An electrocatalytic method has been developed that can generate metal hydrides more cleanly and efficiently. The researchers then used the hydrides to reduce carbon dioxide to formic acid, a high value-added commodity chemical.

‘We were inspired by the efficiency of enzymes,’ explains Victor Mougel from ETH Zurich in Switzerland, who led the study. In nature, many different enzymes catalyse proton-electron transfers, the type of reactions that yield hydrides. ‘In particular, an iron–iron hydrogenase that follows a concerted mechanism … it transfers both a proton and an electron together … to generate the metal hydride,’ he says. And it works thanks to one of the most common catalytic cores in living organisms – the iron–sulfur cubic cluster. Mougel’s team maintained this motif as a mediator.

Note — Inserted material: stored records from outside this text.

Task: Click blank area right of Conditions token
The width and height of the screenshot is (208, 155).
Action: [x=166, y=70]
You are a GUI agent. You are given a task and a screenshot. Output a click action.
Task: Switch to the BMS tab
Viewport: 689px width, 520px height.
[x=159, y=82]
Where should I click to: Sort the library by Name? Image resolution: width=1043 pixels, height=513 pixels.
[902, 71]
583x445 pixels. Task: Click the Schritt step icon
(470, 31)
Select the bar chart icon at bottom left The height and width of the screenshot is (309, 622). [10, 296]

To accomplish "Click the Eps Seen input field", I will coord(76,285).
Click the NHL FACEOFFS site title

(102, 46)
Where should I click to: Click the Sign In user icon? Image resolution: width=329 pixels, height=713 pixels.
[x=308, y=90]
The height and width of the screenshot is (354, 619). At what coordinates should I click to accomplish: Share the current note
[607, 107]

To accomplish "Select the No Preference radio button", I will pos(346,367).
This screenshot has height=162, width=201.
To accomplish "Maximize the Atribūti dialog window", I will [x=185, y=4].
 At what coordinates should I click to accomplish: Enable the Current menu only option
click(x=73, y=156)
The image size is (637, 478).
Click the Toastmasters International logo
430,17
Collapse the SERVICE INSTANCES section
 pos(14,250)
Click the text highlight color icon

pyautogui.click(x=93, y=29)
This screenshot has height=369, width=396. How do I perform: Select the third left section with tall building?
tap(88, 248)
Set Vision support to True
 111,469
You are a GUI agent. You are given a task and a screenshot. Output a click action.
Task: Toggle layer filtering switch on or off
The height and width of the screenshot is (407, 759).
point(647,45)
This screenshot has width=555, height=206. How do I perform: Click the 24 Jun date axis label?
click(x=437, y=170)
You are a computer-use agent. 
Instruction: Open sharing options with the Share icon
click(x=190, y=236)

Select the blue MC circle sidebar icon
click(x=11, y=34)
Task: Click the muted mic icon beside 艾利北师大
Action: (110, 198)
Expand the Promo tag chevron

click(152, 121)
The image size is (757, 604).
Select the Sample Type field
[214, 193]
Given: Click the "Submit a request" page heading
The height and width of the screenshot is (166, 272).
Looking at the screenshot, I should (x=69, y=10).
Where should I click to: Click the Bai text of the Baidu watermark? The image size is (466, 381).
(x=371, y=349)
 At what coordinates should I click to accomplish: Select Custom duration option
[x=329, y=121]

Source: © Subal Dey et al/Springer Nature Limited 2022

An iron–sulfur cluster acts as a mediator in generating the manganese hydride complex, which can then catalyse CO2 reduction

‘For the first time … it’s possible to electrochemically generate a reactive metal hydride tuning the properties of the iron–sulfur cluster,’ says Eva Nichols, an expert in bio-inspired electrocatalysis at the University of British Columbia, Canada. ‘Metal hydrides are useful in reduction reactions.’ More familiar examples include sodium borohydride and lithium–aluminium hydride. In this case, the iron–sulfur cluster promotes the electrocatalytic formation of a manganese hydride. Nichols explains that ‘transition metal hydrides are particularly interesting’, because researchers tune their properties by tweaking the metal centre, its oxidation state or the organic ligands around it. ‘This [manganese] hydride reduces carbon dioxide into a valuable product: formate,’ she says.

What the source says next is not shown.